Thieves who target catalytic converters are looking for an easy crime and a quick buck, police said. Catalytic converters are devices that utilize the precious metals rhodium, palladium and platinum to convert hazardous exhaust into less harmful fumes. The prices of those metals drive the market.
The website tradingeconomics.com reported that on Aug. 12, rhodium, a silver-white metallic element that is resistant to corrosion and is considered the rarest and most valuable precious metal in the world, was selling at $19,000 an ounce. Although still higher than most of last year, the price was down from a peak of $29,800 in January.
The site said the price should continue to rise because of the auto industry's demand to meet increasingly tough emissions standards around the world. A lack of investment in mines during recent decades also has driven up the price.
According to the website, platinum was selling at $1,021 an ounce, and palladium for $2,624 an ounce.
Typically, unscrupulous recyclers will pay $50 to $250 to a thief for a catalytic converter to get to the pricy metals, NICB said.
Unlike in the past when Toyota sport utility vehicles seemed to be the prime target because they proved to be easy victims, thieves now will go after any vehicles.
In Livermore, the top three vehicles targeted were Honda Accords, Ford trucks and sport utility vehicles, and Toyota Priuses, Rosas said. Hybrids, experts said, contain more precious metals in their catalytic converters than some other vehicles.
Thieves move quickly, sliding under cars and trucks, sawing the pipes and making off with devices in minutes, Mills said.
Car manufacturers haven’t done much to make them more difficult to steal, but some cage-like devices and security locks are available on the market to protect catalytic converters from theft, Mills said.

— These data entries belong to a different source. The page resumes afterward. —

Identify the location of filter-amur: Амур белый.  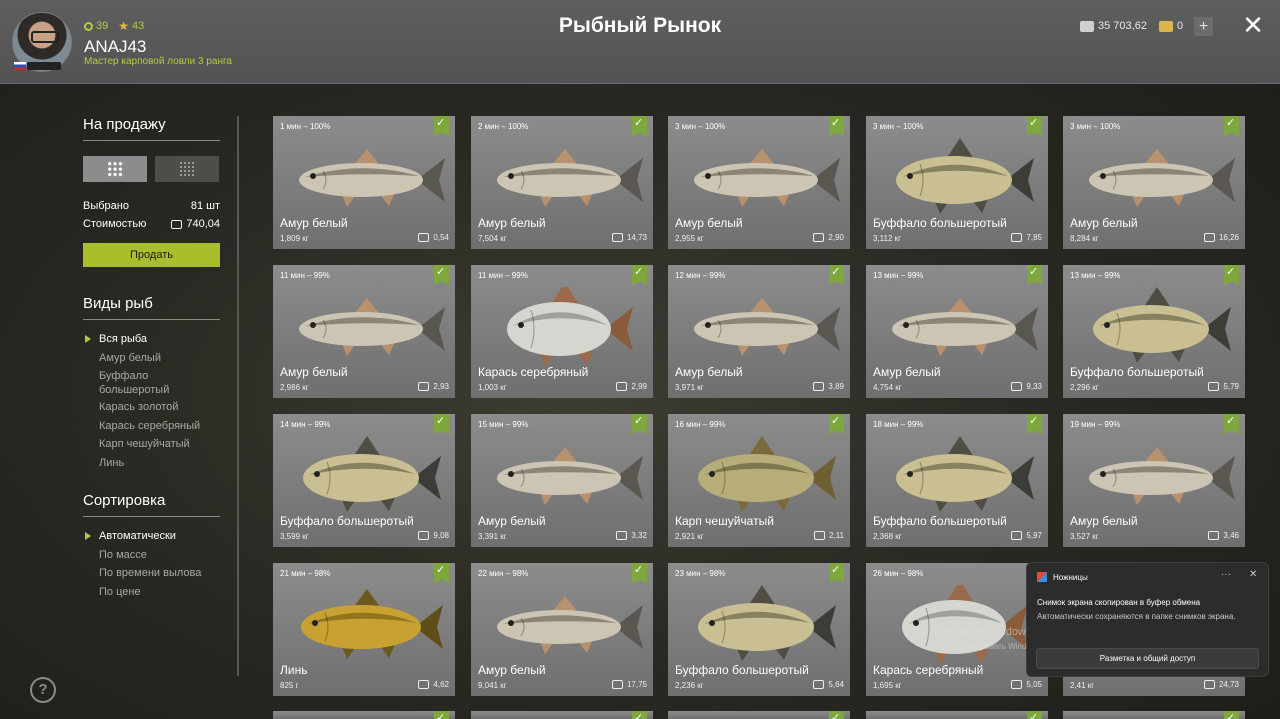
(150, 360).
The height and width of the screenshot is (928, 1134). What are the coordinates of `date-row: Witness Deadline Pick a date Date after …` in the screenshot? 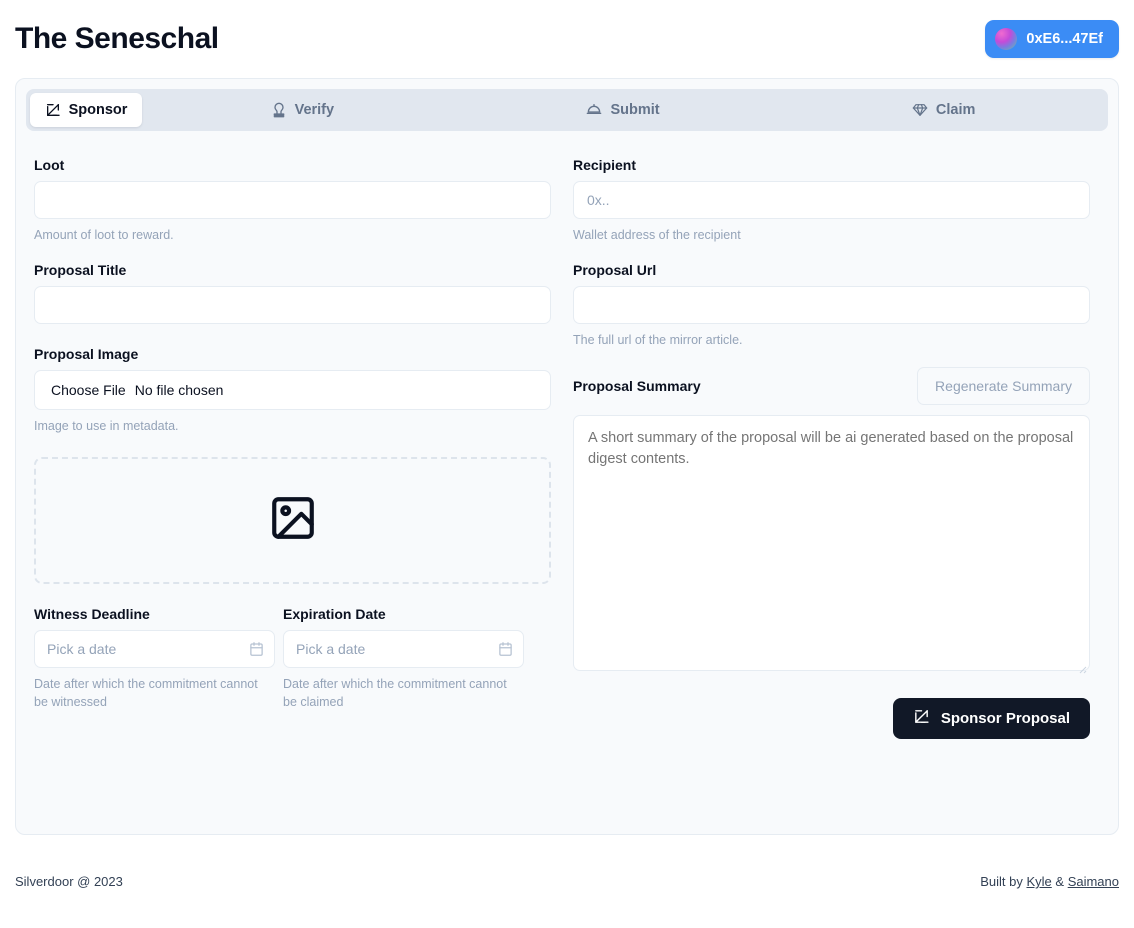 It's located at (292, 658).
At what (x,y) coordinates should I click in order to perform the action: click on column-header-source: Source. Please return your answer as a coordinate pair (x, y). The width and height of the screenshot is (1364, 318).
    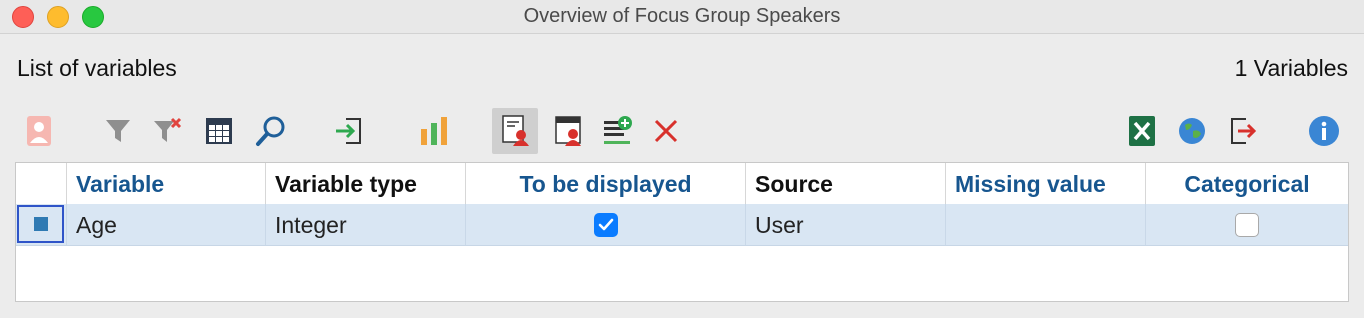
    Looking at the image, I should click on (846, 184).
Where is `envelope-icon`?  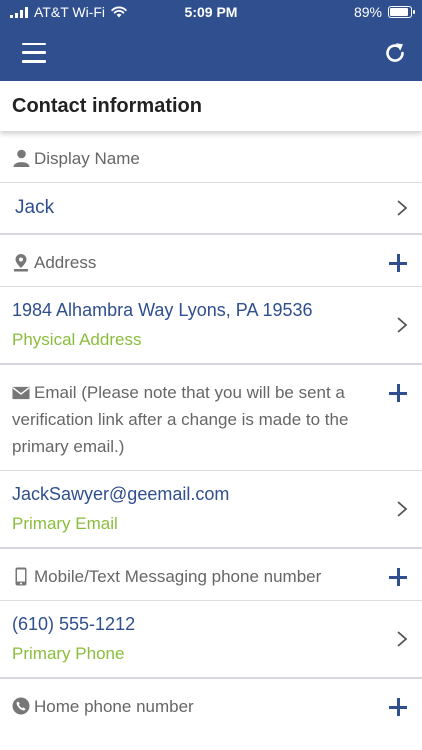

Some police agencies in the past have held free events to engrave identifying information on residents’ catalytic converters, so that if any are recovered during arrests, detectives can quickly link them to reported crimes. Otherwise, police cannot determine where the thieves obtained them. Nothing is currently planned in the Tri-Valley.
Schmidt said Dublin police work with surrounding agencies and the Alameda County Regional Auto Theft Task Force to share information, such as suspect vehicles in the hope of identifying groups carrying out the crimes.
“The main defense against these crimes is the community’s ability to recognize suspicious behavior and contact police,” Schmidt said. “Most neighborhoods know what vehicles and people reside in their community, and if something looks out of place, we need them to contact police.”
Rosas said Livermore officers are trained to look for saws and tools inside cars pulled over for traffic stops to curb the problem.
Through February, 18 states were evaluating legislative ways to stem the theft problem, the NICB said. In 2009, California enacted a law that requires business owners who process individual vehicle parts to keep records of each sale or purchase of a catalytic converter, including the seller’s name and driver’s license number.
To avoid becoming a victim, police suggest parking in a garage or secured parking area, installing a motion sensor light near your car, or installing an anti-theft device. Thieves aren’t likely to take the extra time they would need and would move on to another vehicle.
Higby, who uses her sport utility vehicle to transport her three foster children to doctors and other appointments, said she and her husband are considering installing protection so they are not victimized again.
“This is a big hunk of money. I can’t keep turning around and doing that if somebody decides to do that again,” she said. “I really wish that they could think about the impact that they have on a family by doing something like that.”